Éne (Het Ik): Het Grote Toevertrouwde

Bovendien zegt het: ‘Zoals ik dit huis heb gebouwd en geordend, heeft Iemand deze wereld als huis gebouwd en geordend.’ Enzovoort…

 

Zo bevat ène duizenden mysterieuze toestanden, eigenschappen en gevoelens die op een bepaalde manier de goddelijke eigenschappen onthullen en bekendmaken.

 

Aldus dient ène als een spiegel, een vergelijkingsmaatstaf, een middel tot ontdekking en een verwijzende betekenis die op zichzelf geen betekenis heeft, maar de betekenis van iets anders toont.

 

Inderdaad, als de essentie van een mens wordt vergeleken met een dik touw, dan is ène als een draad met bewustzijn uit dat touw. Als de menselijke natuur wordt vergeleken met een gewaad, dan is ène als een fijne draad uit dat gewaad. En als de identiteit van de mens wordt vergeleken met een boek, dan is ène als een elif, een enkele letter uit dat boek. Wat betreft deze elif, deze heeft twee gezichten:

 

Het eerste gezicht is gericht op het goede en kan slechts zegeningen ontvangen. Het kan alleen aanvaarden wat het wordt gegeven en kan zelf niets creëren.

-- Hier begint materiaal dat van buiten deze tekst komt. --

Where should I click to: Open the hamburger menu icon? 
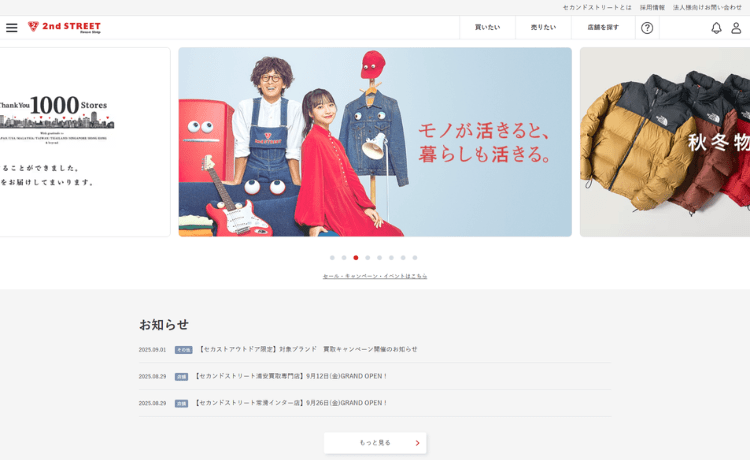coord(12,28)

In dit opzicht is ène niet de uitvoerder en heeft het geen scheppende macht.

 

Het tweede gezicht daarentegen is gericht op het kwade en leidt tot non-existentie. In dit opzicht is ène de uitvoerder en verantwoordelijk voor zijn eigen daden.

 

Bovendien dient het als een verwijzende betekenis; het toont de betekenis van iets anders. Zijn heerschappij is denkbeeldig. Zijn bestaan is zo zwak en verfijnd dat het op zichzelf niets kan verdragen of dragen. Het is veeleer een maatstaf –zoals een thermometer die graden van warmte meet of een barometer die luchtdruk aangeeft– die de absolute, alomvattende en grenzeloze eigenschappen van Wādjibul-Wudjūd onthult.

 

Inderdaad, degene die deze werkelijkheid begrijpt, erkent en daarnaar handelt, behoort tot degenen die met de verheugende belofte worden aangeduid in het vers:

قَدْ اَفْلَحَ مَنْ زَكّٰيهَا

Hij vervult de amanah (het toevertrouwde) op de juiste wijze en ziet door de lens van ène wat het universum werkelijk is en welke functie het vervult. Wanneer hij de kennis en waarheden aangaande de buitenwereld overpeinst, vindt hij in zijn ego een bevestiging, waardoor de wetenschappen als licht en wijsheid blijven voortbestaan en niet in duisternis en zinloosheid vervallen.